Two methodological innovations address the specific bottlenecks of non‑separable space‑time modeling. First, a correlation‑based neighbor selection strategy replaces the traditional distance‑based nearest‑neighbor rule in Vecchia. For each observation, candidate neighbors are ranked by the actual covariance value (computed from the full non‑separable kernel) rather than Euclidean distance, ensuring that the conditioning set captures the most informative dependencies even when spatial proximity does not align with temporal correlation. Second, a space‑time separated kMeans++ algorithm (sts‑kMeans++) is introduced for inducing‑point placement. The algorithm first clusters locations and times separately, then applies the kMeans++ seeding scheme within each combined cluster, producing a set of inducing points that reflects both spatial density and temporal variability without manual tuning.
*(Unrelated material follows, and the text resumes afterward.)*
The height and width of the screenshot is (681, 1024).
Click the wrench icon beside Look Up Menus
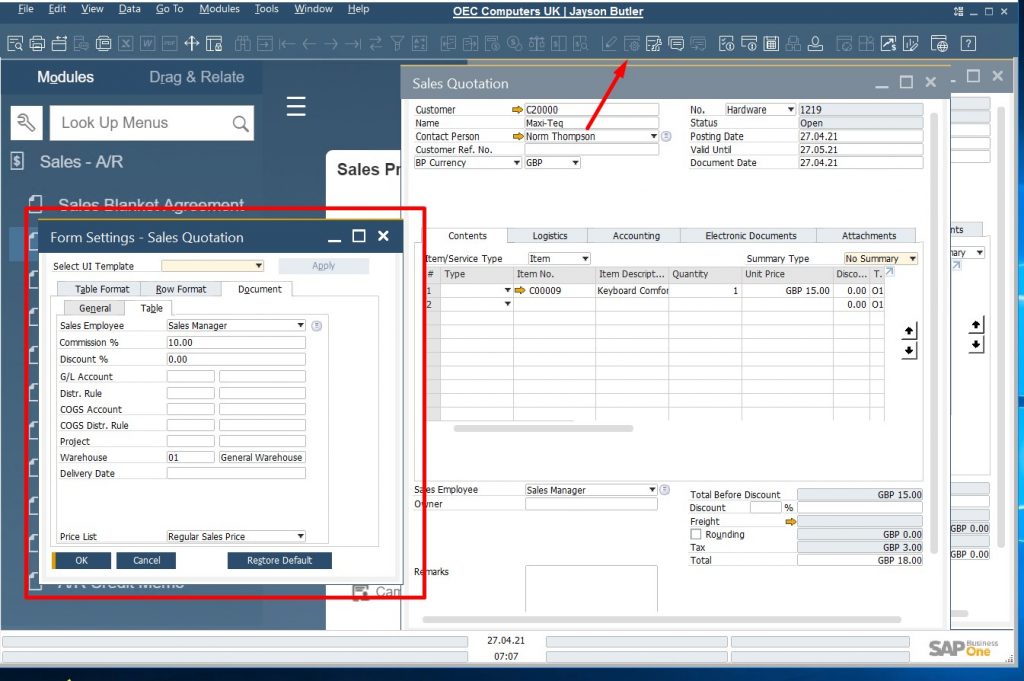26,122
All computationally intensive steps—construction of the B and D matrices in the Vecchia factorization, neighbor searches, and large matrix multiplications—are implemented on CUDA‑enabled GPUs. This yields order‑of‑magnitude speedups (10×–15×) compared with optimized CPU code, reducing the total training time for the full dataset to under two hours and enabling prediction at new points in a few seconds.
The statistical model comprises a structured mean component built from geographic covariates (elevation, distance to coast, slope, aspect, seasonal sine‑cosine bases, Köppen climate zones, etc.) and a latent GP residual with a Gneiting‑type non‑separable covariance function. Temperature is modeled with a Gaussian likelihood, while precipitation uses a zero‑censored, power‑transformed normal (ZC‑PTN) likelihood to handle the mixed discrete‑continuous distribution; a Laplace approximation is employed for inference.
Synthetic experiments confirm that all three approximations can recover the true non‑separable parameters (β, α, δ, etc.) with negligible bias, but VIF consistently yields the lowest mean‑squared error. In the real NOAA case study, predictive performance is assessed via RMSE for temperature, CRPS for both variables, log‑likelihood, and calibration plots. VIF outperforms FITC and pure Vecchia, achieving a 5‑7 % reduction in temperature RMSE and an 8 % improvement in precipitation CRPS, while maintaining well‑calibrated predictive distributions. Memory footprints are also favorable: VIF stays below 30 GB, whereas FITC and pure Vecchia require 45 GB and 38 GB respectively.
The authors conclude that scalable non‑separable GP modeling for large weather datasets is feasible when (i) neighbor sets are chosen based on actual covariance rather than distance, (ii) inducing points are placed using a data‑driven space‑time kMeans++ scheme, and (iii) GPU acceleration is leveraged for the core linear‑algebra operations. The hybrid VIF approach delivers the best trade‑off between statistical fidelity and computational efficiency, making it a practical tool for applications where numerical weather prediction outputs are unavailable, too coarse, or too costly to run, such as rapid decision support, exploratory climate analysis, and uncertainty quantification in environmental planning.